“People resist a census, but give them a profile page and they’ll spend all day telling you who they are.”
In looking for a good science-fiction read, I came across Lexicon by Max Barry. With excellent reviews and even comparisons to V. E. Schwab’s Vicious, it’s safe to assume that it is one good book, right? In this case, absolutely.
In this world, there exists a school where select students are taught persuasion, using words and language to manipulate and control others. The best of the best graduate to belong to a secret organization, with each person being classified as a “poet” and given a new name, one of a famous dead poet. The book goes back and forth between two storylines. One follows a homeless young girl named Emily Ruff, who does card tricks on the streets of San Francisco. She is discovered by a recruiter, and after undergoing a series of exams, she is admitted to the exclusive school. The other storyline follows a man named Will who is abducted from an airport and is being pursued by very powerful people. As the two stories progress they begin to merge and the pieces of the puzzle start to fall into place.

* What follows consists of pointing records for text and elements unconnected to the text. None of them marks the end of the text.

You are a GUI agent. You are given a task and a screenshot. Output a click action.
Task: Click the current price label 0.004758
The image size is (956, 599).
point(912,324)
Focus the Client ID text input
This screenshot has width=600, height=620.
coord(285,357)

Action packed form the beginning, Lexicon is an intriguing, fun, page-turning read that I couldn’t put down. I was completely drawn into the story and enjoyed the back and forth between the two narratives, which are equally engaging. When the significance of the two storylines slowly begins to reveal itself, I was completely absorbed and couldn’t wait to see where it would go next and what else would be revealed. Towards the end of the book however, it did slow down for me with certain parts being a little confusing, where I was unsure about where the events fell into the grand scheme of things. The book as a whole is really well structured and written, and I found the premise of using words and language as a weapon to be thought-provoking and compelling. Overall, it is a highly enjoyable book and I would recommend it if you’re looking for an exciting, fast-paced read.